**WORK REQUEST**
In the material below, the lines from the one containing "Click the green zoom circle icon" through the one containing "This screenshot has width=1204, height=1008." are to be given again exactly, ends included, and no others.

**PROVIDED DATA**
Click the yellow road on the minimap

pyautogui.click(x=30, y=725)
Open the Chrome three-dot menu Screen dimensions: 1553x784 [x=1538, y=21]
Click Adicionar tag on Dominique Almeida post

...

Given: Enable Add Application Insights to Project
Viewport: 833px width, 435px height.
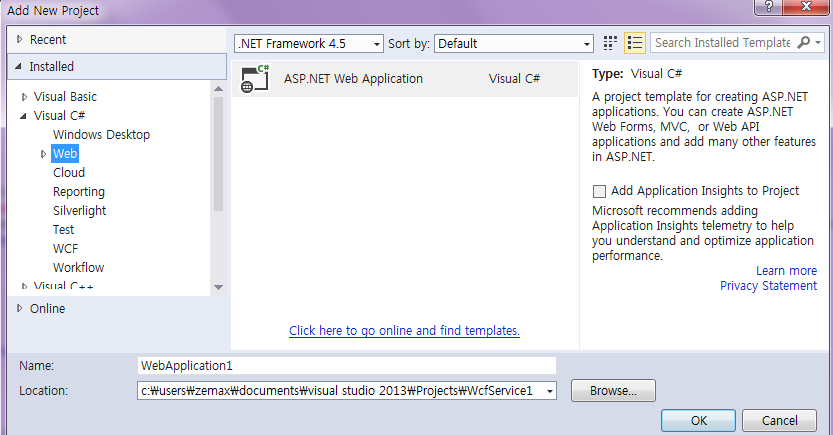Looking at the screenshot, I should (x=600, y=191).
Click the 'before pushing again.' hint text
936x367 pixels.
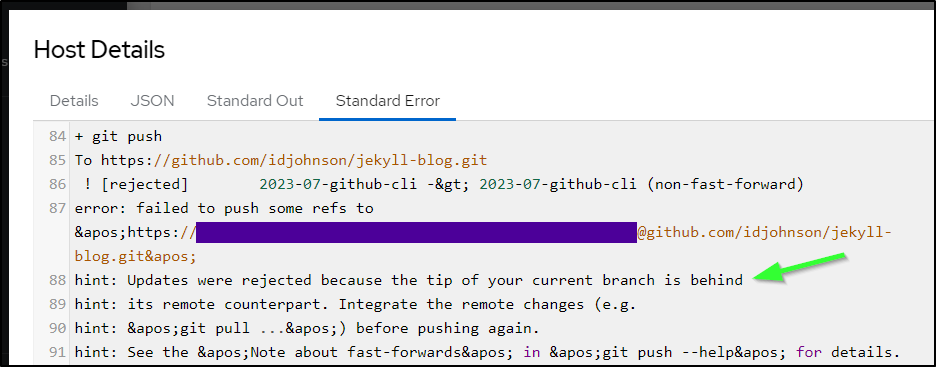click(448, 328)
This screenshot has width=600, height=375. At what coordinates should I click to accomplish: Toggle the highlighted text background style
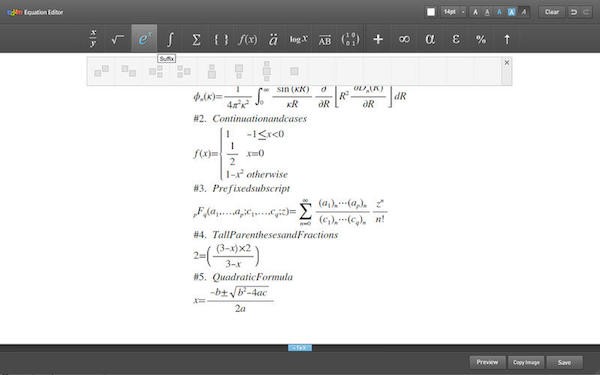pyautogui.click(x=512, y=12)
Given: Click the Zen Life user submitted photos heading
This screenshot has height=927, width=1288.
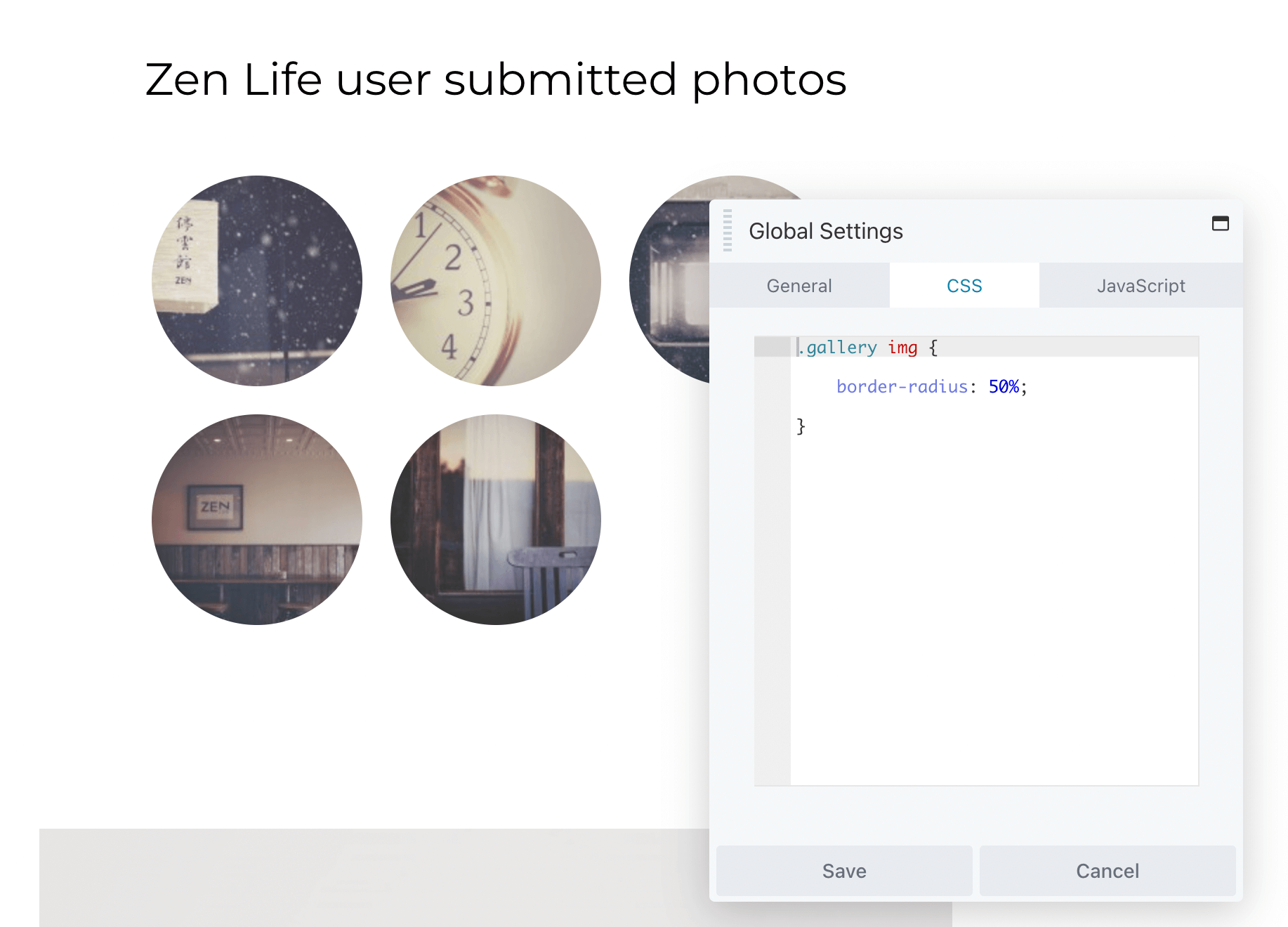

...

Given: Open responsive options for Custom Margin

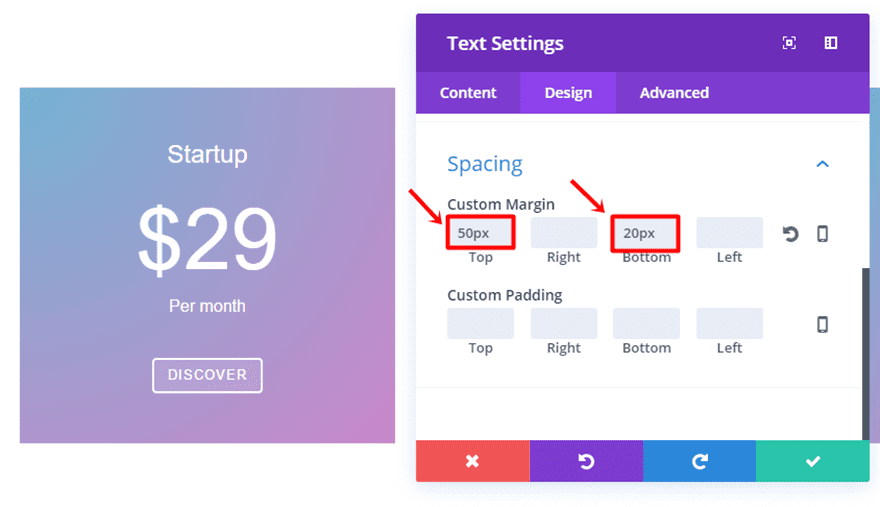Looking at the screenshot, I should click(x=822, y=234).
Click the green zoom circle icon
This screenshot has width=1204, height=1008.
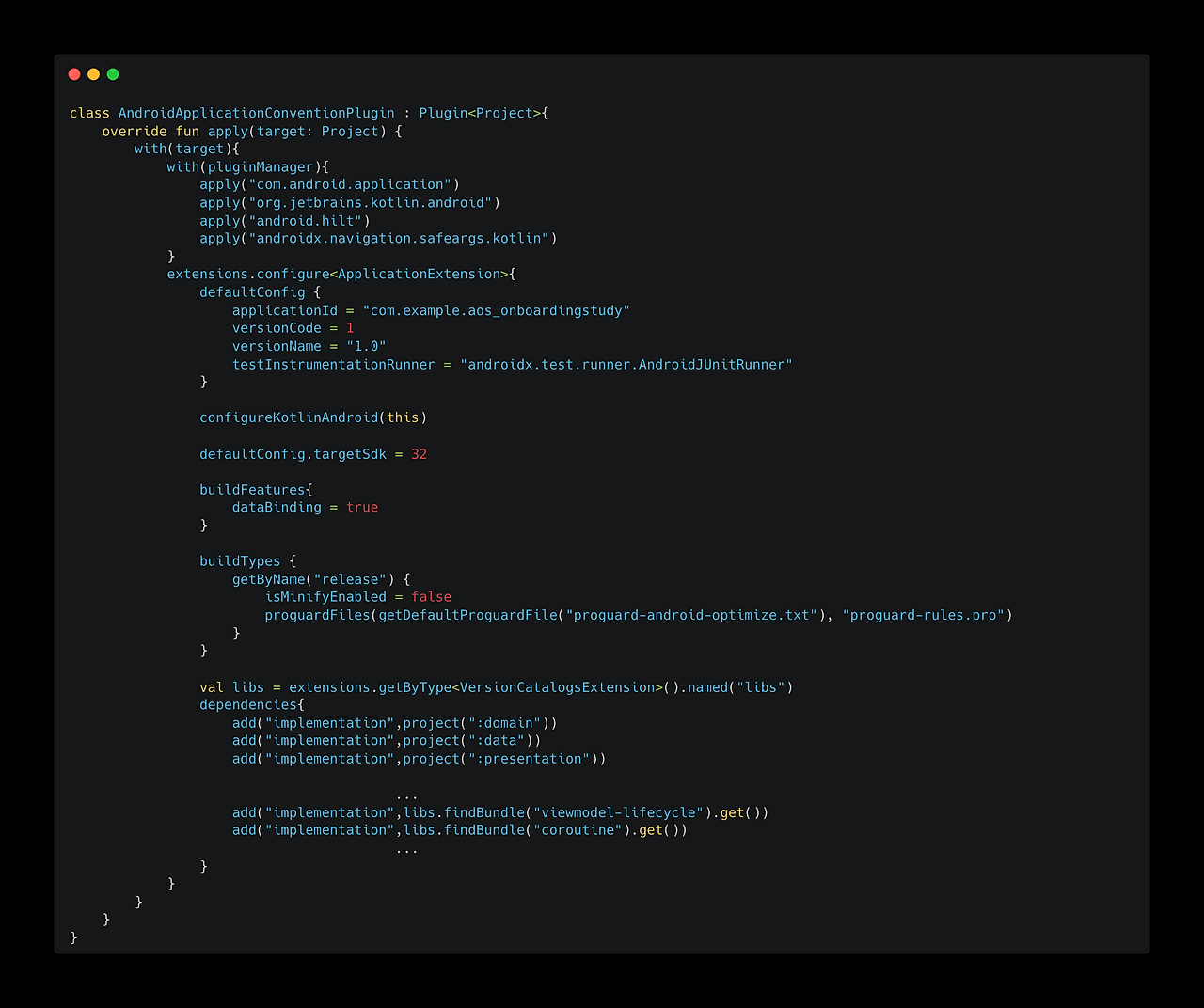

**TASK SOLUTION**
Click the green zoom circle icon
This screenshot has width=1204, height=1008.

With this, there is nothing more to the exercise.